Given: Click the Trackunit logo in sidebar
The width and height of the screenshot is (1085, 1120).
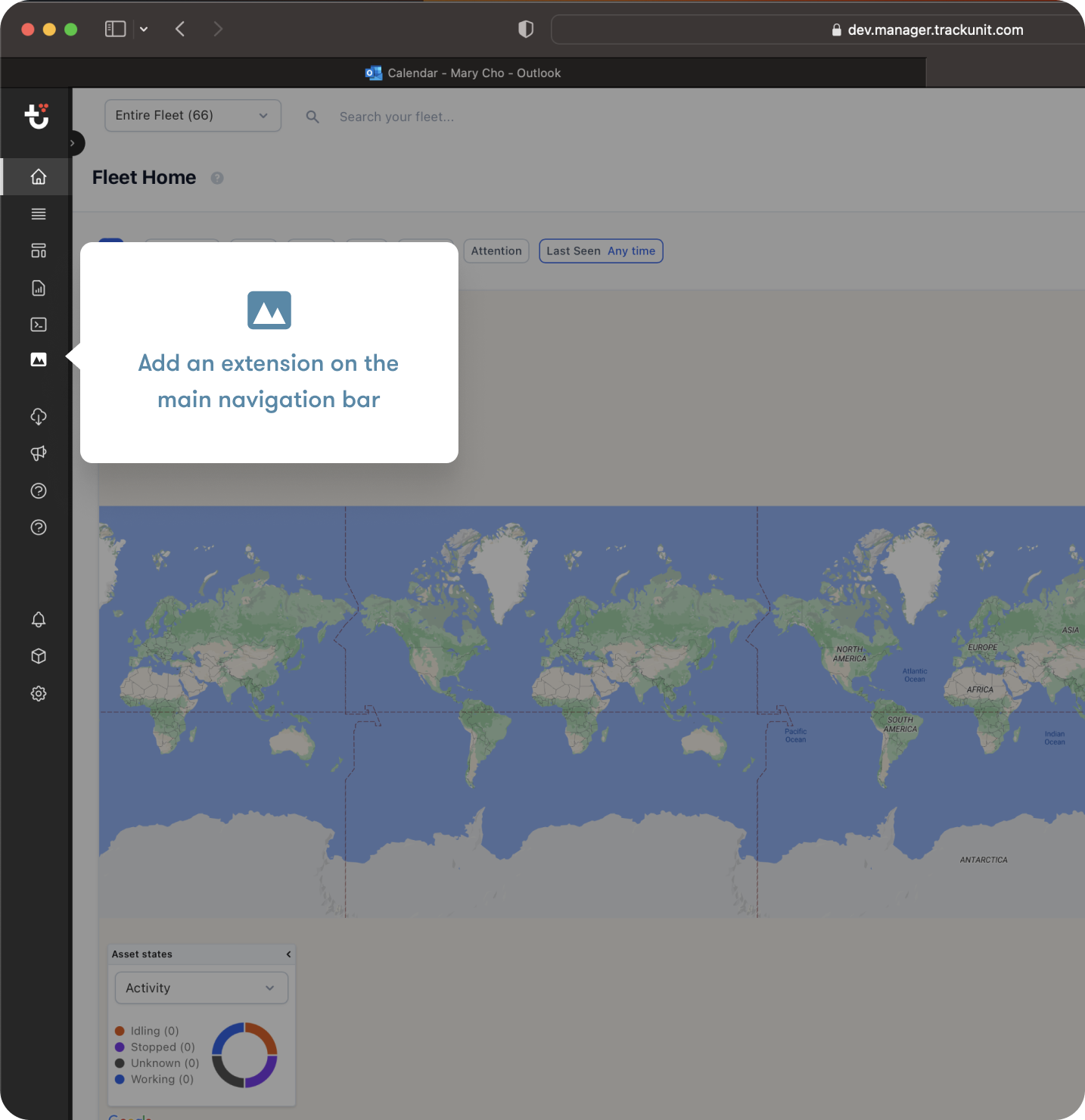Looking at the screenshot, I should coord(37,116).
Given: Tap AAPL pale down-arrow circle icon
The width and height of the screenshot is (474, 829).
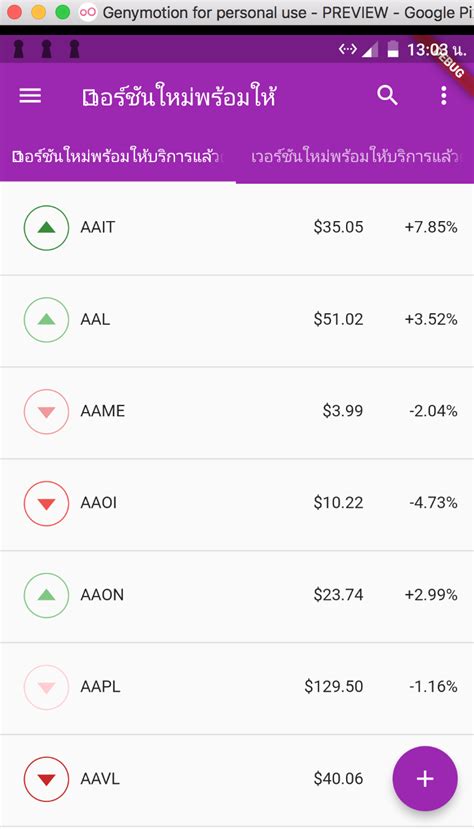Looking at the screenshot, I should pyautogui.click(x=47, y=687).
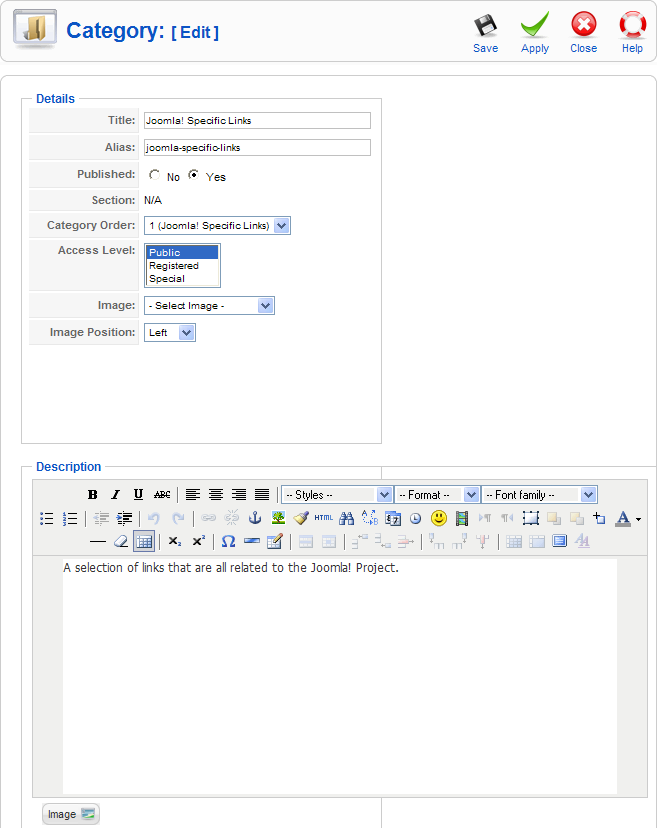
Task: Open the Category Order dropdown
Action: pos(217,226)
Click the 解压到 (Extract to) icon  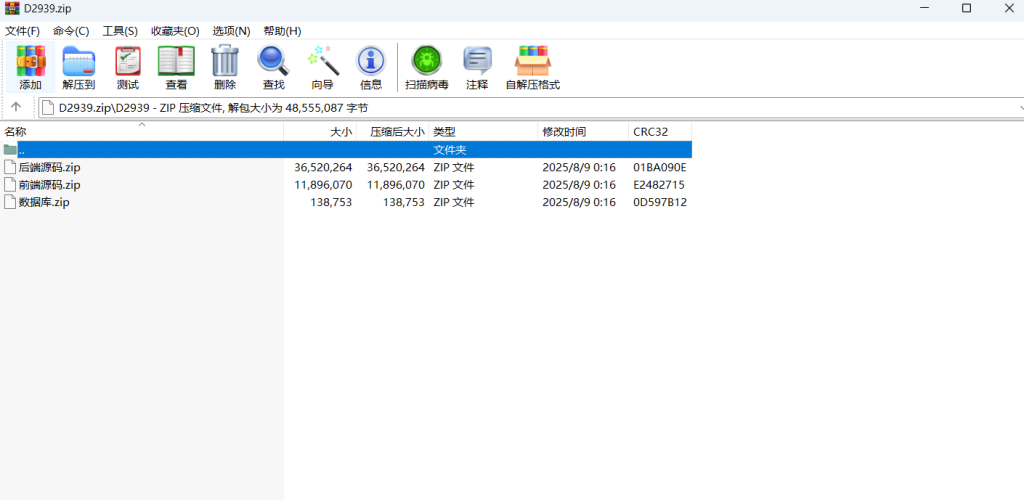[78, 67]
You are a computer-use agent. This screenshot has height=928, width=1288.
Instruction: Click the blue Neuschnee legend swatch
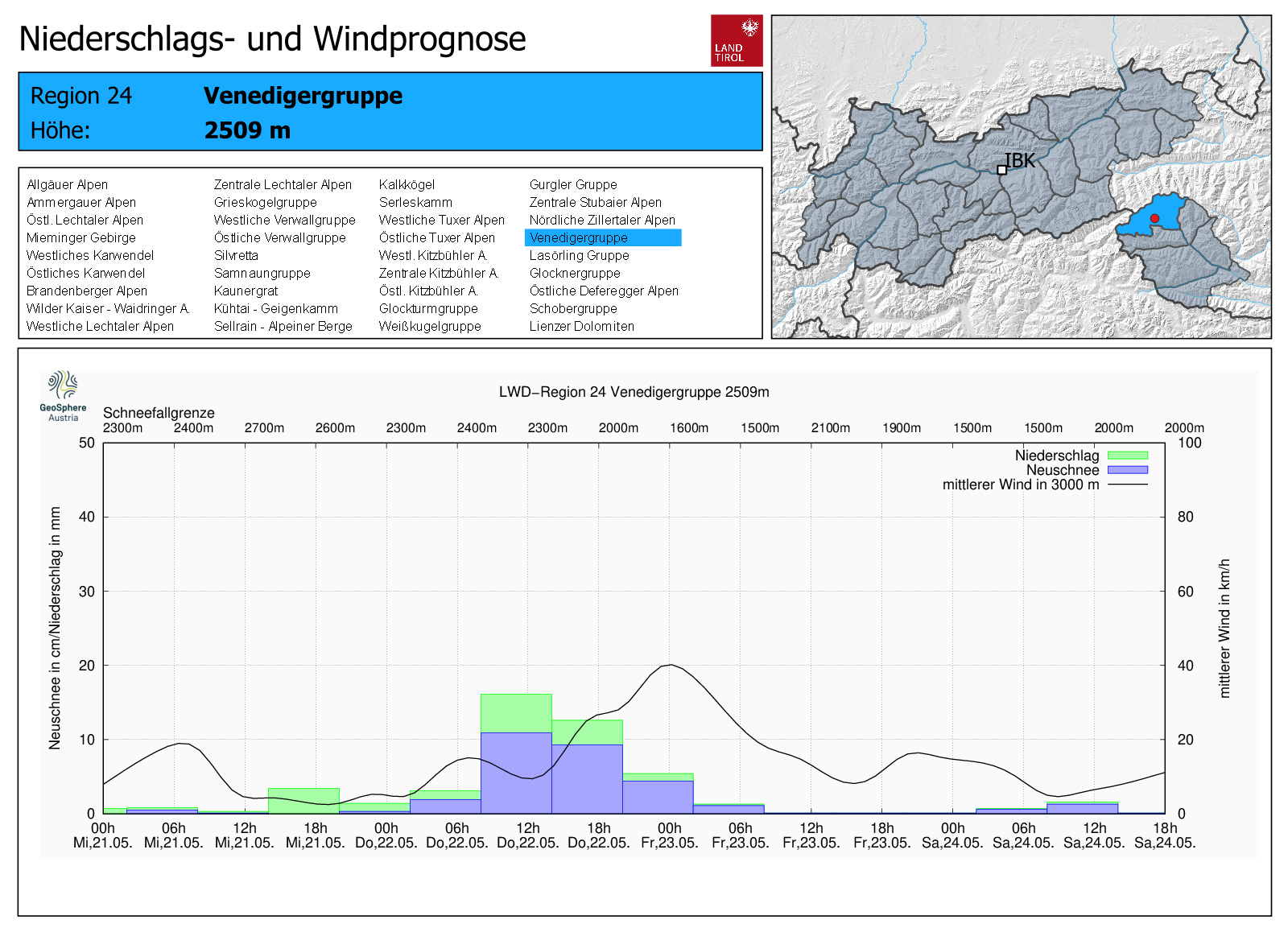tap(1127, 470)
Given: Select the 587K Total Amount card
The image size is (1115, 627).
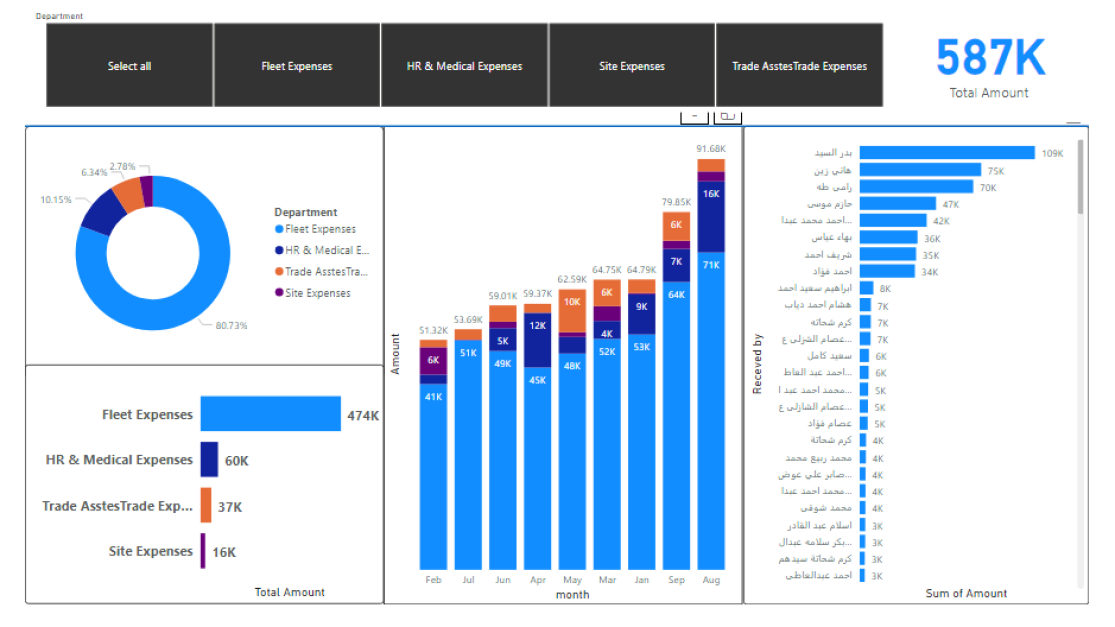Looking at the screenshot, I should click(989, 67).
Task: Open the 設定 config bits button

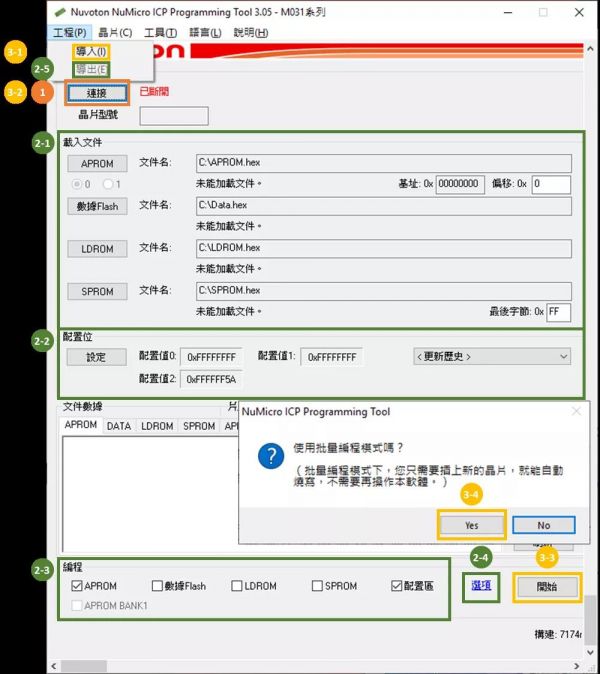Action: click(96, 357)
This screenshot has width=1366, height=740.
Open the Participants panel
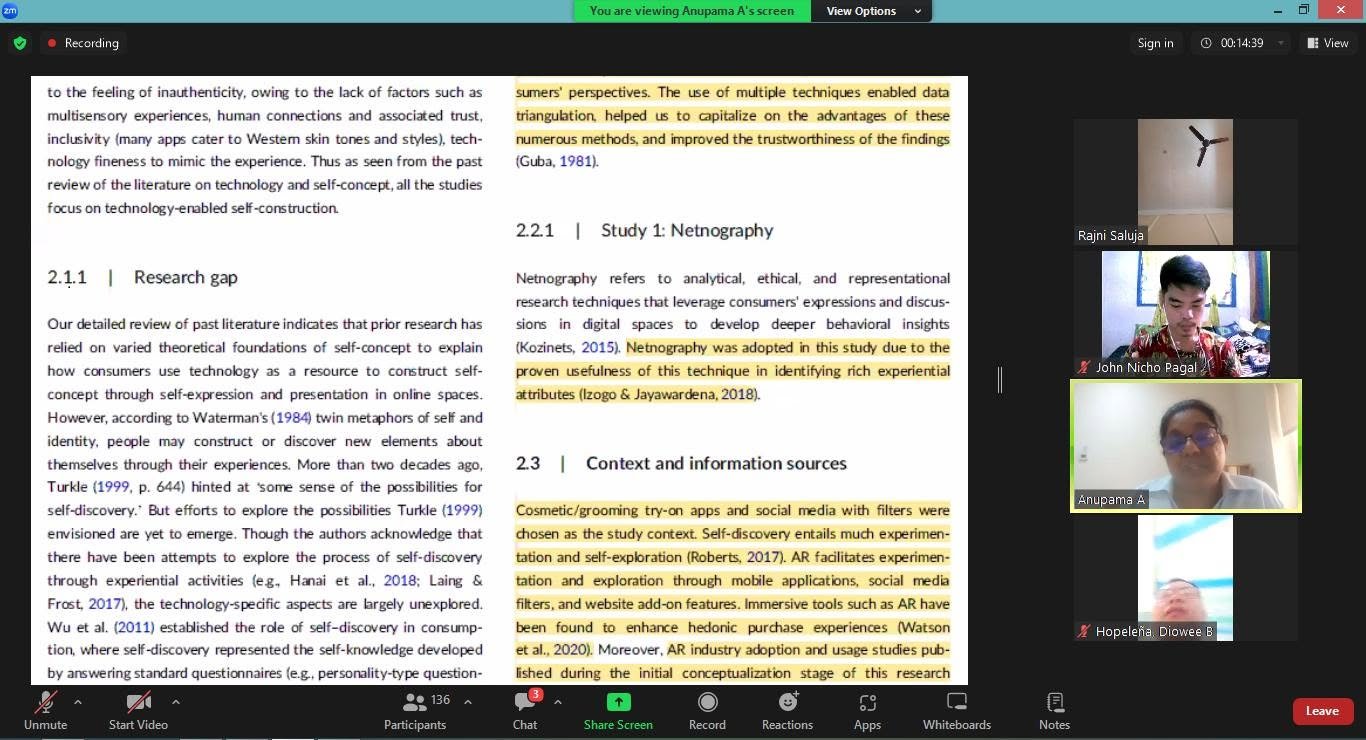[415, 711]
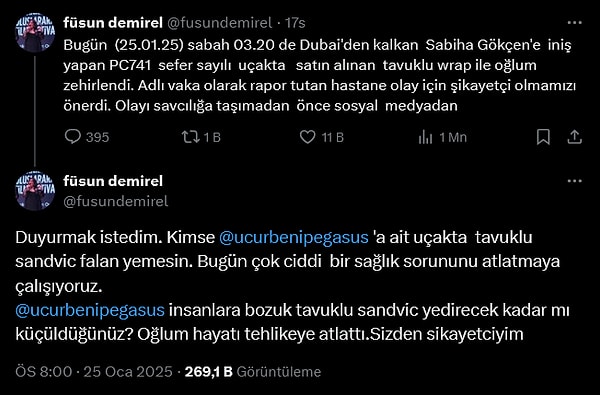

★ ★ ★

### WHAT YOU ARE ASKED TO DO
Please copy exactly the lines from the one containing "Given: Select the 587K Total Amount card" through the end of the records above, leaving out every picture.

### RESPONSE
Given: Select the 587K Total Amount card
The image size is (1115, 627).
Looking at the screenshot, I should click(989, 67).
Task: Open the 設定 config bits button

Action: click(96, 357)
This screenshot has width=1366, height=740.
Open the Participants panel
[415, 711]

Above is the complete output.